Constructing an Optimal Behavior Basis for the Option Keyboard
Lucas N. Alegre, Ana L. C. Bazzan, Andr\'e Barreto, Bruno C. da Silva

TL;DR
This paper introduces a novel method to construct an optimal behavior basis for the Option Keyboard in multi-task reinforcement learning, enabling zero-shot optimal solutions for linear and certain non-linear tasks with fewer base policies.
Contribution
It provides an efficient way to build an optimal behavior basis that outperforms existing coverage sets and scales to complex domains.
Findings
Reduces the number of base policies needed for optimality.
Enables solving certain non-linear tasks optimally.

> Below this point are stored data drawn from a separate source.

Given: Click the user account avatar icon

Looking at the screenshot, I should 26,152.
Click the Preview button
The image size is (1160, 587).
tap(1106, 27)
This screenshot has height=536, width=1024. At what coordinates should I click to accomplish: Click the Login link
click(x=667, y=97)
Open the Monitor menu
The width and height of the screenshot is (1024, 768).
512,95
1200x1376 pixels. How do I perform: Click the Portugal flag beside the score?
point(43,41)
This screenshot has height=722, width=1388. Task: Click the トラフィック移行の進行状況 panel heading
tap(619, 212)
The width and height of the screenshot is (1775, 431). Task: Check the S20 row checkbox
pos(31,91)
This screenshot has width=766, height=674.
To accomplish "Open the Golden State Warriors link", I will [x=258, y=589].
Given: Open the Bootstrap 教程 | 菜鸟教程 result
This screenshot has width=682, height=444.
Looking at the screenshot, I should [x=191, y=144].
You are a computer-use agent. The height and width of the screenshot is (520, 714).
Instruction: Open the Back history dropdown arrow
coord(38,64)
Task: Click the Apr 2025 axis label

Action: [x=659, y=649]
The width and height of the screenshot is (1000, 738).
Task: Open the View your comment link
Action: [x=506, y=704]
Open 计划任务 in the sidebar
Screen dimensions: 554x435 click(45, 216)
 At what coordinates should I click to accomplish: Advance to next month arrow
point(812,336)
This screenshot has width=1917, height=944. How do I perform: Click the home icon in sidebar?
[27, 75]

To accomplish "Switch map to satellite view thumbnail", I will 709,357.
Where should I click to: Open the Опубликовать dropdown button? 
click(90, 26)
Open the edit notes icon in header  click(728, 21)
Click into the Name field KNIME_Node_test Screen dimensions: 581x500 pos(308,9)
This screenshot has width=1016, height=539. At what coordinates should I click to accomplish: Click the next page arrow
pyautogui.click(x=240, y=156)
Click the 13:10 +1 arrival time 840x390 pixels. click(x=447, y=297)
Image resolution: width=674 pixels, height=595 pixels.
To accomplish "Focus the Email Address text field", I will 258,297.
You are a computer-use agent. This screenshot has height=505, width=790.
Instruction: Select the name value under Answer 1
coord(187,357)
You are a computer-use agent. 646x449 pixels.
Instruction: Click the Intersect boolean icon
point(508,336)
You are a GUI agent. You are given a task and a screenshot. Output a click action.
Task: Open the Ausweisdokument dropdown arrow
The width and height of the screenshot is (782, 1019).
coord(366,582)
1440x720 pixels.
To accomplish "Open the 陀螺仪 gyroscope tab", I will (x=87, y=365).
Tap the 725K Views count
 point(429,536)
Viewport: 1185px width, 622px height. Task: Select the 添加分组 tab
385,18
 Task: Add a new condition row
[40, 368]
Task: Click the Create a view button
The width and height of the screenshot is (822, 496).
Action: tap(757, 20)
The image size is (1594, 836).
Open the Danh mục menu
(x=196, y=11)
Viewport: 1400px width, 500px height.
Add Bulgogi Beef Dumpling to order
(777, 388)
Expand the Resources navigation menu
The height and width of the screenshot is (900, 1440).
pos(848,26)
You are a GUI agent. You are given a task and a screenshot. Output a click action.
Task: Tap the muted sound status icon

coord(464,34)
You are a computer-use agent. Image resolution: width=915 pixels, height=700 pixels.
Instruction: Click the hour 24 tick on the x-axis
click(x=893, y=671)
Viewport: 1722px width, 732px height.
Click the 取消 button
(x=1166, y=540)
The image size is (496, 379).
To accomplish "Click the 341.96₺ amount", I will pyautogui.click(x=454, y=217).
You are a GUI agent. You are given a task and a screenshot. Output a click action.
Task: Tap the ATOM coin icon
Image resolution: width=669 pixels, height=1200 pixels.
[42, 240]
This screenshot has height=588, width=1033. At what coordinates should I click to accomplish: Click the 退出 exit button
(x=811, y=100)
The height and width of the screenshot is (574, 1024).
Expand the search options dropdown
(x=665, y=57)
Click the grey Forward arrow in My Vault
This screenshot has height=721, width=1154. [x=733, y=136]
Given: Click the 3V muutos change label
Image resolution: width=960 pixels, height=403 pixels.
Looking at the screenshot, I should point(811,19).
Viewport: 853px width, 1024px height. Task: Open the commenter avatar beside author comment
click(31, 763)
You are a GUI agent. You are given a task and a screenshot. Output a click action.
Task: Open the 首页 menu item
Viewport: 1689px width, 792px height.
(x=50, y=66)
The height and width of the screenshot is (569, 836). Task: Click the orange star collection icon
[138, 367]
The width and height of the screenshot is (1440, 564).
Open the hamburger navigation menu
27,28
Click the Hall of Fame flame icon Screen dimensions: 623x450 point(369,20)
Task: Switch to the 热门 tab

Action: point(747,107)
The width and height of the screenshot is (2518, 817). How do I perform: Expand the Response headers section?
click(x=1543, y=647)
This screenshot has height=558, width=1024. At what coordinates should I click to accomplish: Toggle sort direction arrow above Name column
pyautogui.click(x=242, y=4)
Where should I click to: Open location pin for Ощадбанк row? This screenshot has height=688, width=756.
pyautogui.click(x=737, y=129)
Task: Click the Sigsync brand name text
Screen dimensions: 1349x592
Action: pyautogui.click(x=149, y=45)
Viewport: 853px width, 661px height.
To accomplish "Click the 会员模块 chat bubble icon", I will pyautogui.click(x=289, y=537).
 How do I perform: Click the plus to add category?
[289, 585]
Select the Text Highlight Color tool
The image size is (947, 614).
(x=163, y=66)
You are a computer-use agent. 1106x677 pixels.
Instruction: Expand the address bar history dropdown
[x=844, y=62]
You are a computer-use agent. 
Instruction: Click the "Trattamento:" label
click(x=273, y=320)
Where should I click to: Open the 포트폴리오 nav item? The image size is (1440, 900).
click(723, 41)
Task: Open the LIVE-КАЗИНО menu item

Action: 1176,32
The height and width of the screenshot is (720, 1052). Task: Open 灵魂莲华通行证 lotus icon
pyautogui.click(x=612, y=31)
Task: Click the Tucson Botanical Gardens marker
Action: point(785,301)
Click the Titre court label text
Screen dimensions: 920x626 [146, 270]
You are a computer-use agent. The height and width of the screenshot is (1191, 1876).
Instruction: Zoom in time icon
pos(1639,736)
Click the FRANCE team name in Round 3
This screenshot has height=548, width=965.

Outperforms state-of-the-art approaches in complex domains.
Abstract
Multi-task reinforcement learning aims to quickly identify solutions for new tasks with minimal or no additional interaction with the environment. Generalized Policy Improvement (GPI) addresses this by combining a set of base policies to produce a new one that is at least as good -- though not necessarily optimal -- as any individual base policy. Optimality can be ensured, particularly in the linear-reward case, via techniques that compute a Convex Coverage Set (CCS). However, these are computationally expensive and do not scale to complex domains. The Option Keyboard (OK) improves upon GPI by producing policies that are at least as good -- and often better. It achieves this through a learned meta-policy that dynamically combines base policies. However, its performance critically depends on the choice of base policies. This raises a key question: is there an optimal set of base policies…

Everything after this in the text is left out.